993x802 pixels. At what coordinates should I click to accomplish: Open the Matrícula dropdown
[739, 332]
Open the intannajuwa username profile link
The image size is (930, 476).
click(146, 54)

# # #

- **Directions**
Repeat each of the entries exactly.

- **Task result**
993x802 pixels. At what coordinates should I click to accomplish: Open the Matrícula dropdown
[739, 332]
Open the intannajuwa username profile link
The image size is (930, 476).
click(146, 54)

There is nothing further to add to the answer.